Heutige Leser (und vielleicht auch Leser 1918) werden die Titelzeile dahingehend interpretieren, dass für Bettwäsche keine Bezugsscheine mehr erforderlich waren, sie also im freien Verkauf erworben werden konnte. Das Gegenteil war der Fall: „Auch auf Bezugsscheine keine Bettwäsche mehr“ wäre sehr viel klarer gewesen.
Die übliche (Leinen-)Bettwäsche sollte es nur noch für Kranke auf ärztliches Attest und für Wöchnerinnen und Säuglinge geben – alle anderen mussten sich mit „bezugscheinfreien Papiergarn-Erzeugnissen“ behelfen, doch dazu hatte es bereits am 25. Februar eine gute Nachricht gegeben: „Interessant ist ein neues technisches Verfahren zur Herstellung von Wäsche aus Papiergewebe, das das Kochen und Waschen der Stücke erlaubt, ohne daß das Gewebe auseinanderfällt.“ Ob dem wohl wirklich so war?

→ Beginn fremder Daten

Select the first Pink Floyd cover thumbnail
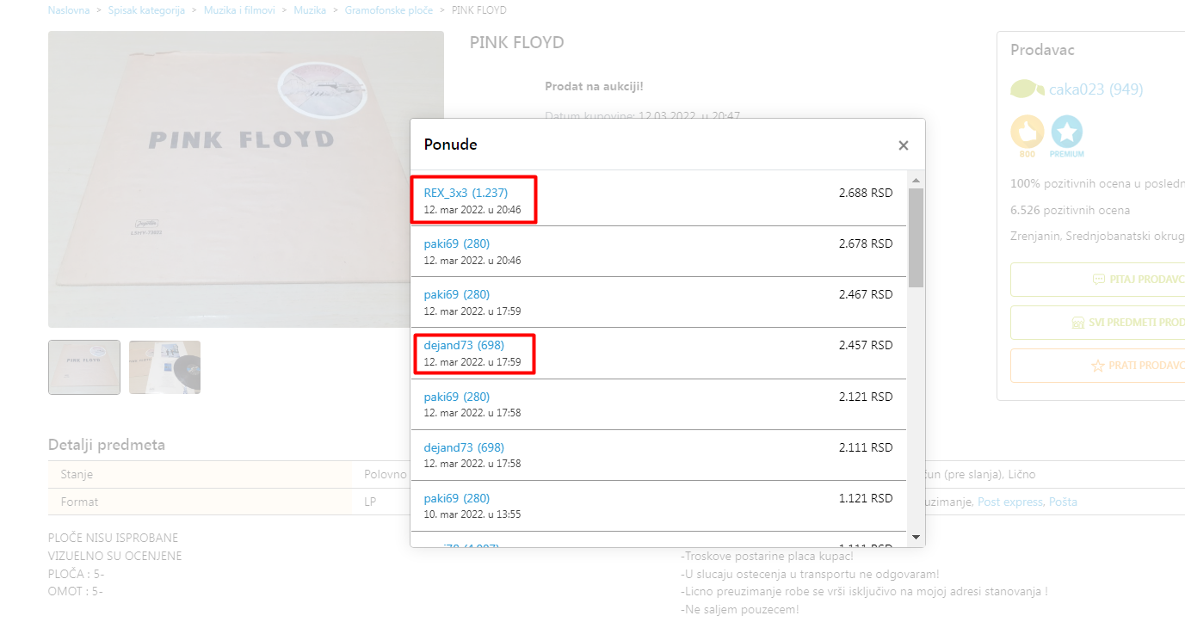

Es traf aber nicht nur die Bettwäsche, sondern auch die Tischdecken in Hotels, Restaurants, Kasinos und Klubs: zum 1. Juli wurde ihre Verwendung verboten, nur Papiergarntischtücher durften Verwendung finden: „Die durch das strenge Verbot gewonnenen Wäschestücke sollen in erster Linie für Säuglingswäsche benutzt werden.“ (BZ vom 8. Juni 1918) Zu einer Zeit, in der man von Einweg- oder Wegwerf-Windeln noch nicht einmal etwas gehört hatte, war Leinen unverzichtbar, und so sammelte der Bergedorfer Frauenverein in der „Windelwoche“ alles geeignete Leinen. Wie erfolgreich diese Kampagne in Bergedorf war, wurde nicht berichtet; in Groß-Berlin ergab die Sammlung 492 Zentner (BZ vom 12.Juli 1918).
Abhilfe gegen die Tischtuchkrise in den besseren Lokalen bot die Bergedorfer Papierwarenhandlung Wilhelm Meyer Wwe.: in diesen Wochen annoncierte sie jeden Sonnabend ihre Tischtücher aus Krepppapier.